Wednesday, November 10, 2010
"The church bell chimed, 'til it rang 29 times for each man on the Edmund Fitzgerald"
Green Bay Press Gazette - Maybe it’s because no one knows for sure exactly what happened. Maybe it’s because so many lives were lost in an instant. Or maybe it’s because of the song. It was 35 years ago today when the Great Lakes freighter Edmund Fitzgerald sank in Lake Superior. A generation has passed. Memories fade. But interest in the “Fitz” still is keen.
“We can’t touch the Fitz exhibit without people getting upset about it. We still get a lot of questions about it.” said Thom Holden, director of the Lake Superior Maritime Museum in Duluth, Minn. Holden said the haunting 1976 Gordon Lightfoot ballad about the wreck is a big part of the intrigue.
The 729-foot freighter left Superior on Nov. 9 with a full load of 26,000 tons of Minnesota-made taconite iron ore pellets just before a huge storm engulfed the region. The ore carrier was on its way to a steel mill at Zug Island near Detroit but sunk in waves that some call the largest they’d ever seen on Lake Superior. All 29 crew members on board perished. Late on the afternoon of the 10th, the captain of the Fitzgerald, Ernest M. McSorely, made radio contact with another ship, the Avafor, and reported that the Fitz was listing badly to one side, had lost both radars, and was taking heavy seas over the deck in one of the “worst seas” he had ever been in.
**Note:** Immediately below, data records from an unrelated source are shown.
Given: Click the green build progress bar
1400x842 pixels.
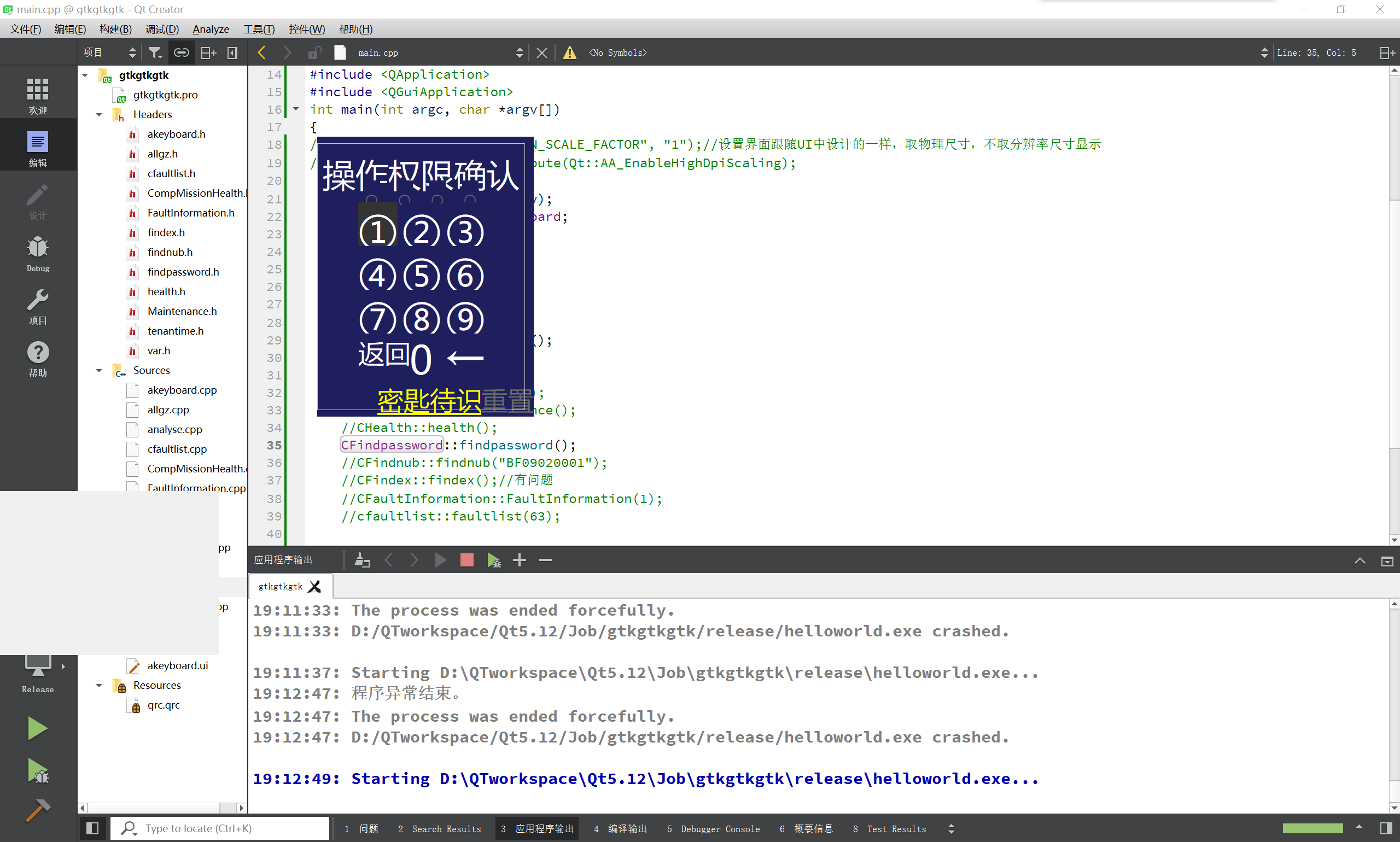Looking at the screenshot, I should pyautogui.click(x=1312, y=828).
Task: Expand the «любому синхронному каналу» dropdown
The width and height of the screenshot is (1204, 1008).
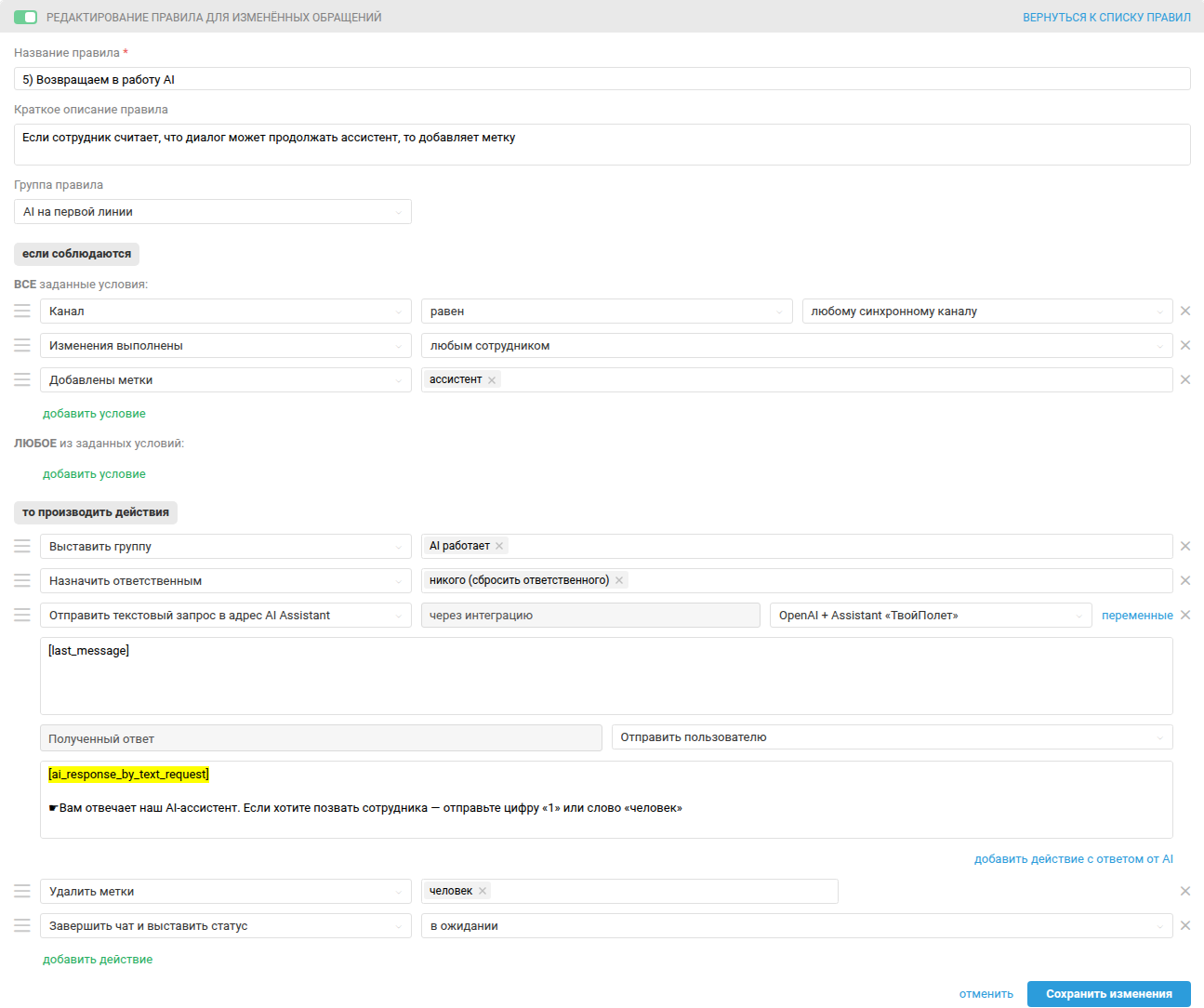Action: tap(986, 312)
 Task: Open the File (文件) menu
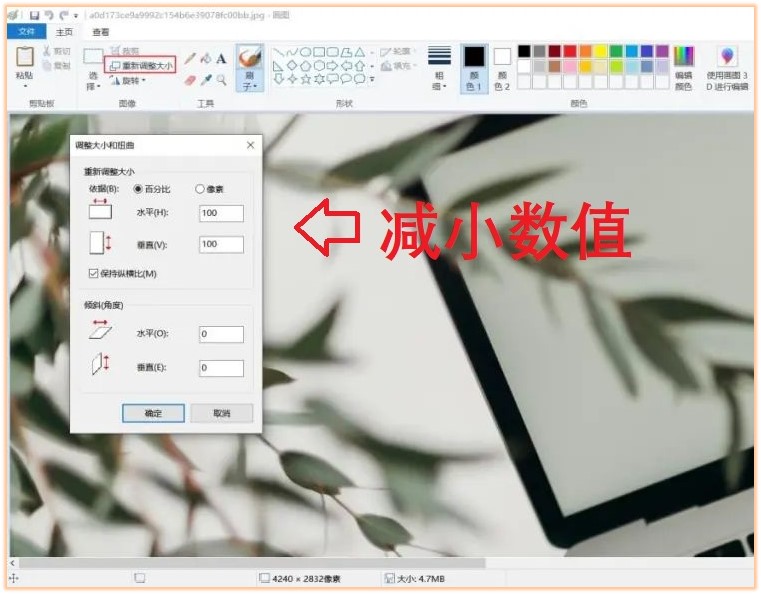[26, 32]
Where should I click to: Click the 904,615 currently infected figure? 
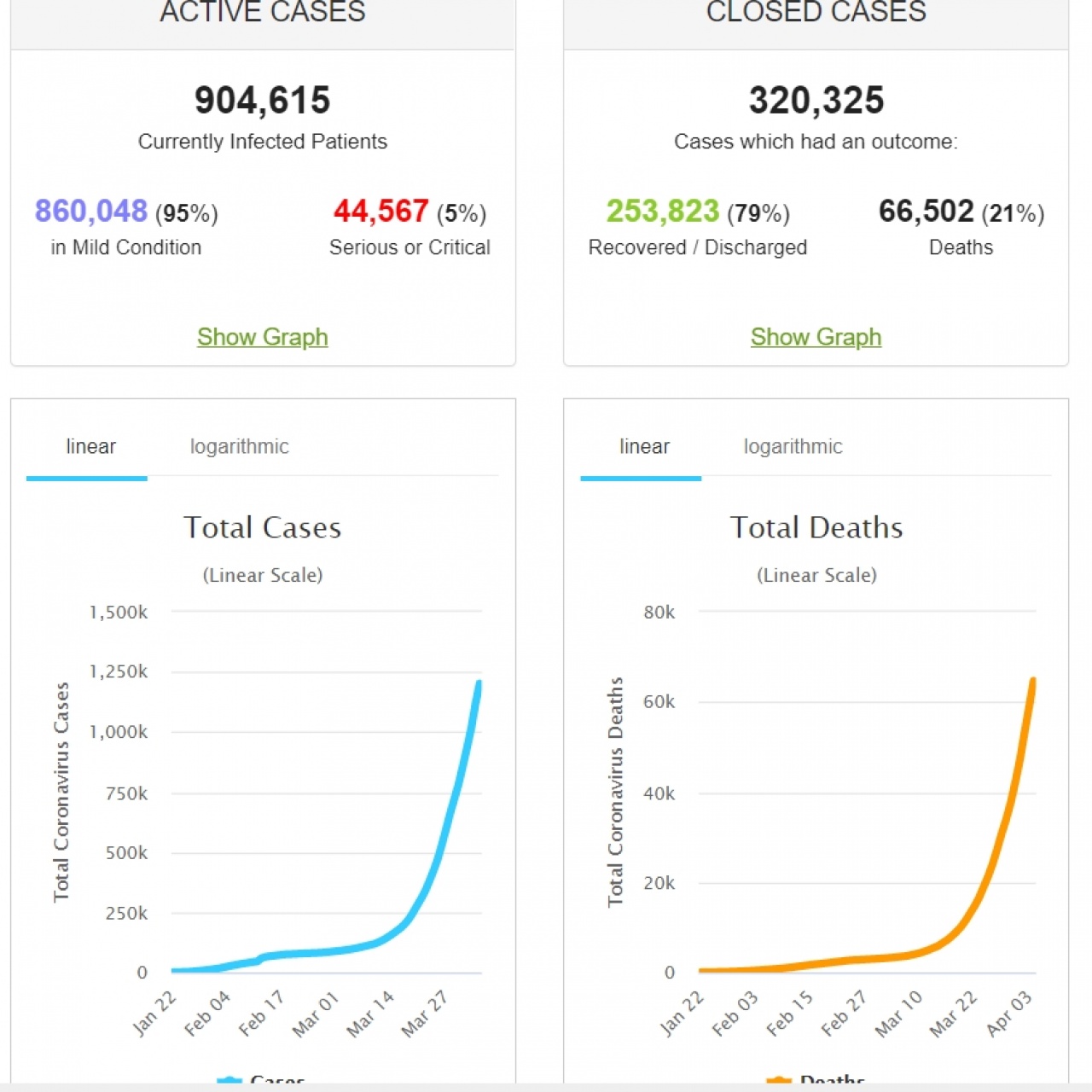(262, 100)
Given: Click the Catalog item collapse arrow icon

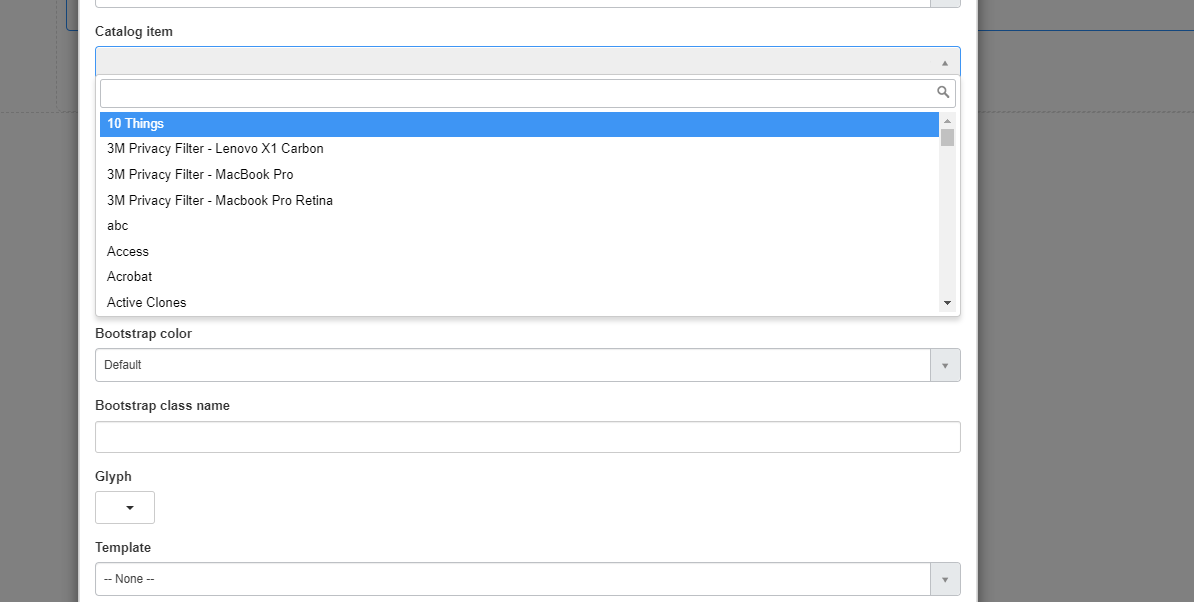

Northwest winds were blowing near 60 mph with higher gusts. At about 4 p.m. an estimated 86 mph hurricane-force northwest wind gust struck the ore carrier Arthur M. Anderson. At 7 p.m. the Anderson, trailing the Fitzgerald by about 10 miles, was struck by two waves estimated at 25 feet or higher. The last radio contact from the Fitzgerald to the Anderson was: “We are holding our own,” about 7:10 p.m. But the Fitz’s lights faded from sight in a snow squall and then disappeared from the Anderson’s radar screen minutes later. No distress signal was sent.
The wreck was found in two pieces 530 feet below the surface just 17 miles outside Whitefish Point and the relative safety and calmer waters of Whitefish Bay.
A Coast Guard investigation ruled the probable cause of the sinking was that the deck hatches failed and water filled the ore-filled cargo holds. This report suggests that the Fitzgerald was taking on water due to earlier damage from the storm and that around 7:15 p.m. it plunged headfirst into a large wave and sank abruptly But findings by the National Transportation Safety Board and the Great Lakes Carriers Association weren’t as sure. Another theory says the ship, unknown to the crew, bottomed out in huge waves on a shoal near Caribou Island, gashing the hull and causing buckling on deck. Other theories include structural deficiencies, overloading, hatches that weren’t properly secured, or just freak wind and wave conditions that doomed the ship.
The men who died in the wreck ranged in age from 21 to 63 and came from seven states. The church bell did chime at the Maritime Church in Detroit for the victims, as Lightfoot immortalized in song, but they also are remembered at Whitefish Point, where surviving family and friends gather each year on the anniversary.
Heart is heavy today. Be sure to listen to Gordon Lightfoot honor the boys and pour some out tonight for the 29 men who lost their lives that fateful night in November 35 years ago today. I'm off to the bar to drink away my sorrows.